• Records for this task
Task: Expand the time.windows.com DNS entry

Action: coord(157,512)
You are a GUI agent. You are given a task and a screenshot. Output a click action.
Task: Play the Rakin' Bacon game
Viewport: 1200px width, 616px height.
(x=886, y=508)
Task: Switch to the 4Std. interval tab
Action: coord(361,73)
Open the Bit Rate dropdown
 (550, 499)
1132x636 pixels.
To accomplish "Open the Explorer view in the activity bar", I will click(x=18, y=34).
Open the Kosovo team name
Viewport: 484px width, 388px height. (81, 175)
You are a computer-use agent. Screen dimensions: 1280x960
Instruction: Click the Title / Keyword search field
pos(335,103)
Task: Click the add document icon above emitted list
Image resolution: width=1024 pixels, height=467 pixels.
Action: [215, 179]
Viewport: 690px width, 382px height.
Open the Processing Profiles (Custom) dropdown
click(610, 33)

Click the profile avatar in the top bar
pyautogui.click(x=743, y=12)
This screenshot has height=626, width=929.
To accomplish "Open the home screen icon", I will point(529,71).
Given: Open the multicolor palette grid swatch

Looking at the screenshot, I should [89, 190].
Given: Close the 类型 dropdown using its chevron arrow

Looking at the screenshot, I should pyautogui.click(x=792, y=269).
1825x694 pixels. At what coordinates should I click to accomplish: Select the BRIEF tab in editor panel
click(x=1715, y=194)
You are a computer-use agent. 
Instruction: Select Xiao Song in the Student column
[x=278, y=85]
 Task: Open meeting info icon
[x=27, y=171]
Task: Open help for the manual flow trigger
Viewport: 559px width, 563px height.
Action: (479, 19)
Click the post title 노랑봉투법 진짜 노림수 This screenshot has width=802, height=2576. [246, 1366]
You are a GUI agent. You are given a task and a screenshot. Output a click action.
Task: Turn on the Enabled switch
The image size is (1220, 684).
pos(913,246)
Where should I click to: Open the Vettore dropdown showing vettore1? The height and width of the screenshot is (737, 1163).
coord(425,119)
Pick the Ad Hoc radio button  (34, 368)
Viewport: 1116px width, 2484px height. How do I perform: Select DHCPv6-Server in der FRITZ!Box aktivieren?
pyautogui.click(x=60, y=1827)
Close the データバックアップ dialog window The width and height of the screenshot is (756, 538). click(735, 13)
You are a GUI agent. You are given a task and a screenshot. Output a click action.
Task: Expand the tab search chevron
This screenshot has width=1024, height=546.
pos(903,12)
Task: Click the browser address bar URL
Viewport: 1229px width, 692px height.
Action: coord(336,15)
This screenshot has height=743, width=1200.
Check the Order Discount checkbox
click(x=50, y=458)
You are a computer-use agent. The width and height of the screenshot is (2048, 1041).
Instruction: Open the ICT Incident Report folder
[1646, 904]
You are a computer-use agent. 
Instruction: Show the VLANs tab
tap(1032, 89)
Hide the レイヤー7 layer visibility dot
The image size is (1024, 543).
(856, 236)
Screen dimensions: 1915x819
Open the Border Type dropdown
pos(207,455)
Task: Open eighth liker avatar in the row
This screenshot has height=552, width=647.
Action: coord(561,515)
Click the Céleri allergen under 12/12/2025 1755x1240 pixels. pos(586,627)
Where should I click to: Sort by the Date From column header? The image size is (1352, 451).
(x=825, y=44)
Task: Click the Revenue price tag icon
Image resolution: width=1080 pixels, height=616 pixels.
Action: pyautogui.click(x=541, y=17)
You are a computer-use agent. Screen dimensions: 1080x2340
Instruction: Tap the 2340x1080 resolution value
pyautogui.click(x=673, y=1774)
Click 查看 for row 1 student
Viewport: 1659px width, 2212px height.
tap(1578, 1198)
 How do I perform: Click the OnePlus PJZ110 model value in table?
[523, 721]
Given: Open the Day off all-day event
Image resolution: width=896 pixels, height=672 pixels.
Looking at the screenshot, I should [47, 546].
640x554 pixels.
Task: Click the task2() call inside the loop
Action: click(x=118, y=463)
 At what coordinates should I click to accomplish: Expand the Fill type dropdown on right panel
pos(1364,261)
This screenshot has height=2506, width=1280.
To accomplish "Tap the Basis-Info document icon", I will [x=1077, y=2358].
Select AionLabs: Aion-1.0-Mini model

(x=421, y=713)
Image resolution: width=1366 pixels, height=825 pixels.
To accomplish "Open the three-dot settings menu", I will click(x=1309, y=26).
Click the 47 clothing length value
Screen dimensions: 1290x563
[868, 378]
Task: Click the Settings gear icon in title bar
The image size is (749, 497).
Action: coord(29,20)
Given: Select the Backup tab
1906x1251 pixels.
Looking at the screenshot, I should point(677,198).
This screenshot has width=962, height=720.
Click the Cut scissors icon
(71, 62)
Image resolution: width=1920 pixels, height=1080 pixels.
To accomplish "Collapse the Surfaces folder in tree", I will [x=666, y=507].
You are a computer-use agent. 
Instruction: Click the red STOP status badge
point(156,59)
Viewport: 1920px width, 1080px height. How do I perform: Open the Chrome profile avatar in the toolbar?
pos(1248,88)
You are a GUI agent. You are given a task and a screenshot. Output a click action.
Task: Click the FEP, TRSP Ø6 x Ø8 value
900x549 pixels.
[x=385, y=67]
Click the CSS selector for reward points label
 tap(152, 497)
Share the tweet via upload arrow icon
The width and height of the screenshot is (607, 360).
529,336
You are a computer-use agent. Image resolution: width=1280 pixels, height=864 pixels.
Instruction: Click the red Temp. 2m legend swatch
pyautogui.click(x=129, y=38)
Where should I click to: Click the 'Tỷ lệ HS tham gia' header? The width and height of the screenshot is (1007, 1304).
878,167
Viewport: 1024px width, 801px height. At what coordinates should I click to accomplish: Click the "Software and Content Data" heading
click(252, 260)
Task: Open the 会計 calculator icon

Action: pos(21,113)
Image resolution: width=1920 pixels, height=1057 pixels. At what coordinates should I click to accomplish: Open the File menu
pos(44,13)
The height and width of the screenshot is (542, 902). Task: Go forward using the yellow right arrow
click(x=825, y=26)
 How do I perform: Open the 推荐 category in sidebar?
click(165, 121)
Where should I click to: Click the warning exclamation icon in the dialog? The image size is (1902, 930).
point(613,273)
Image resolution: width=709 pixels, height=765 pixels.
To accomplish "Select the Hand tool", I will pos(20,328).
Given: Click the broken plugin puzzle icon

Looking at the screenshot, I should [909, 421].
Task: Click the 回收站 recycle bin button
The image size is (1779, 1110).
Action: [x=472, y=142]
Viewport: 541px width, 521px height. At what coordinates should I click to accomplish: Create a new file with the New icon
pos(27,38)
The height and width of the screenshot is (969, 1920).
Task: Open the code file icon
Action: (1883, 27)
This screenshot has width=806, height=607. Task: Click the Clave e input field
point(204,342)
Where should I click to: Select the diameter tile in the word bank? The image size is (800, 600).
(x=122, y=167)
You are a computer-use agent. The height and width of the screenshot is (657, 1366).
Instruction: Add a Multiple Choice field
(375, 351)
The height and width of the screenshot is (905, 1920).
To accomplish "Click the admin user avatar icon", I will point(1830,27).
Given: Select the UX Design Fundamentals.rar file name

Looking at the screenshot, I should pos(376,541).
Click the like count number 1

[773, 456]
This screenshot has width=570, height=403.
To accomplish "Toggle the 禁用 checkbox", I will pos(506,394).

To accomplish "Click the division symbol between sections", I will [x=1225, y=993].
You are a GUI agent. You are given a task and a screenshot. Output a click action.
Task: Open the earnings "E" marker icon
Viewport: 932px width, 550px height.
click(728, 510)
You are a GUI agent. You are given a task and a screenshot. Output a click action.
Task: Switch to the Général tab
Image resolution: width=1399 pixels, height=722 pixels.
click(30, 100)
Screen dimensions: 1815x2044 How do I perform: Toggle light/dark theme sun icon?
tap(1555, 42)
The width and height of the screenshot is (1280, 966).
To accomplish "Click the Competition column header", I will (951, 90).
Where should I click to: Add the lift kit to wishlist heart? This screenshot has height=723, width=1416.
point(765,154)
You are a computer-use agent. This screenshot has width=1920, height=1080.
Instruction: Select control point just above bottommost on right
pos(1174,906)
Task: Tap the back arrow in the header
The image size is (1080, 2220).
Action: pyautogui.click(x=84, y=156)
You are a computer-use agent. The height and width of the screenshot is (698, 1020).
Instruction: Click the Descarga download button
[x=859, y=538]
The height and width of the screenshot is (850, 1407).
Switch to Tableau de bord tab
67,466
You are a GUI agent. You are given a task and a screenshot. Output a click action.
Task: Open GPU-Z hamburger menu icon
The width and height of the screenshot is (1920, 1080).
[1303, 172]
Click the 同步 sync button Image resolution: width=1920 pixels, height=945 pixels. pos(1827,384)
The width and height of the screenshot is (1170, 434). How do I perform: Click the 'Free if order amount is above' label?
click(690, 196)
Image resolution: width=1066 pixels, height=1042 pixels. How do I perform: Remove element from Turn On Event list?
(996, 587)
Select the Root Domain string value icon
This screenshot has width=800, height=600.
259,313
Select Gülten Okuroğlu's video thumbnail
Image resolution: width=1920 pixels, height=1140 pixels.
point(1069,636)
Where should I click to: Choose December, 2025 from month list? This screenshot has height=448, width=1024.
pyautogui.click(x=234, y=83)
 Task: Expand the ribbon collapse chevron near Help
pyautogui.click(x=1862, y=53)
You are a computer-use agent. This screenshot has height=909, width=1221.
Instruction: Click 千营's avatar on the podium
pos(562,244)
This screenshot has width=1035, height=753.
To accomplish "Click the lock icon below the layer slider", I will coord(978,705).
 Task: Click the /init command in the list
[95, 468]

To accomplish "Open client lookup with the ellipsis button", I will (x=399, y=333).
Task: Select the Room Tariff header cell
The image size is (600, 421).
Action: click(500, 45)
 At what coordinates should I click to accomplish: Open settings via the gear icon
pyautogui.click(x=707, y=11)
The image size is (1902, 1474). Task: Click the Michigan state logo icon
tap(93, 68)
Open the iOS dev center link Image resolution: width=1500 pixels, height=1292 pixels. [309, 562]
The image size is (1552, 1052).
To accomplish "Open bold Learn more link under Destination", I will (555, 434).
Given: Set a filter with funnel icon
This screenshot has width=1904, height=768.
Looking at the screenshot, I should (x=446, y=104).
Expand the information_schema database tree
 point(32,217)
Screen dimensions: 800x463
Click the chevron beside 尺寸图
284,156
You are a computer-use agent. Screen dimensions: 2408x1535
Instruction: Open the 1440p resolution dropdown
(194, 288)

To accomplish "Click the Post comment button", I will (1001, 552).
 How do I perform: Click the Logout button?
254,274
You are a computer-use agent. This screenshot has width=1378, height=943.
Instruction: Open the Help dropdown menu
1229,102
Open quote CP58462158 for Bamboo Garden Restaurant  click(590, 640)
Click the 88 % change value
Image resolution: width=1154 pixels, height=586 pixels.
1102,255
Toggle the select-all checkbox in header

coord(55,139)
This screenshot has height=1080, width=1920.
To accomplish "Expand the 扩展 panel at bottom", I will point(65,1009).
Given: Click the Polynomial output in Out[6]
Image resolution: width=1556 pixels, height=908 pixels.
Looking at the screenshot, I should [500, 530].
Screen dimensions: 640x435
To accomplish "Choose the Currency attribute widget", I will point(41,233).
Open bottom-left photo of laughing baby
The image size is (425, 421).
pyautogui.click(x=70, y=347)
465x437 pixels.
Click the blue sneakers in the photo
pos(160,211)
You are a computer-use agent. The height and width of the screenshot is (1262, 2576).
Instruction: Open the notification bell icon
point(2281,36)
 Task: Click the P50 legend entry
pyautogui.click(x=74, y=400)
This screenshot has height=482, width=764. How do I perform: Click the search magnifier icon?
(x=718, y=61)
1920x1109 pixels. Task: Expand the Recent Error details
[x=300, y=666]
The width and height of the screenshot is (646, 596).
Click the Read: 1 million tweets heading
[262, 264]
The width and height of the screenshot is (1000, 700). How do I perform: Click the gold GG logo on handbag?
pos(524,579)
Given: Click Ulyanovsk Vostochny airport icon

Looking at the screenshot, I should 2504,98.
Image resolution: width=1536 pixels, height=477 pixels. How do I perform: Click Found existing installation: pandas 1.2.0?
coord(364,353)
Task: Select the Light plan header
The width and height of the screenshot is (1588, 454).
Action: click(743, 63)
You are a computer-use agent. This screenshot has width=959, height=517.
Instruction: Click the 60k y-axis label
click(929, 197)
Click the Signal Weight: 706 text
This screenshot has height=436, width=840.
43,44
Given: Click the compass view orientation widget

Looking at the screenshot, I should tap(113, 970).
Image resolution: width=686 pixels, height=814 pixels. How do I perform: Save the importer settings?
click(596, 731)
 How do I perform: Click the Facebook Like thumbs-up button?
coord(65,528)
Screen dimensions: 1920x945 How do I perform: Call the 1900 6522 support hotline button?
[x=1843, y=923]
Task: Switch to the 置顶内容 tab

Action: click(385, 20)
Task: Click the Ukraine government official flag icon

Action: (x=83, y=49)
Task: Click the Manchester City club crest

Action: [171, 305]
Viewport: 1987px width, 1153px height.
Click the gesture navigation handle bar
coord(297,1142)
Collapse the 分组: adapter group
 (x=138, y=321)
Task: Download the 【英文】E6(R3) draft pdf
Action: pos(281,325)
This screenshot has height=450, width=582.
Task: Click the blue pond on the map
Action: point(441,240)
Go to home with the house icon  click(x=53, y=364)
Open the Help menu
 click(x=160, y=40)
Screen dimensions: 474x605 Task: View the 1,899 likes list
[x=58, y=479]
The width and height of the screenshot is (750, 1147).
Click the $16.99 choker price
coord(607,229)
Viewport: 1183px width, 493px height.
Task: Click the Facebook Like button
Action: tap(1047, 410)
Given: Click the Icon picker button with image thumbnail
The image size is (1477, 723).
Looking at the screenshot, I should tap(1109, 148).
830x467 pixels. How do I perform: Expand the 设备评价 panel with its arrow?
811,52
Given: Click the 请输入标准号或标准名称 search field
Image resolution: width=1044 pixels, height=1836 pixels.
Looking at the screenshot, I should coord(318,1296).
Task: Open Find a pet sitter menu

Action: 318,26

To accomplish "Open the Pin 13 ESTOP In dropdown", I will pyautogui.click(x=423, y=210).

• Goal of the exercise
Reproduce verbatim the entries from the start through the line containing "Viewport: 484px width, 388px", including that line.

• Solution
Task: Expand the time.windows.com DNS entry

Action: coord(157,512)
You are a GUI agent. You are given a task and a screenshot. Output a click action.
Task: Play the Rakin' Bacon game
Viewport: 1200px width, 616px height.
(x=886, y=508)
Task: Switch to the 4Std. interval tab
Action: coord(361,73)
Open the Bit Rate dropdown
 (550, 499)
1132x636 pixels.
To accomplish "Open the Explorer view in the activity bar", I will click(x=18, y=34).
Open the Kosovo team name
Viewport: 484px width, 388px height. (81, 175)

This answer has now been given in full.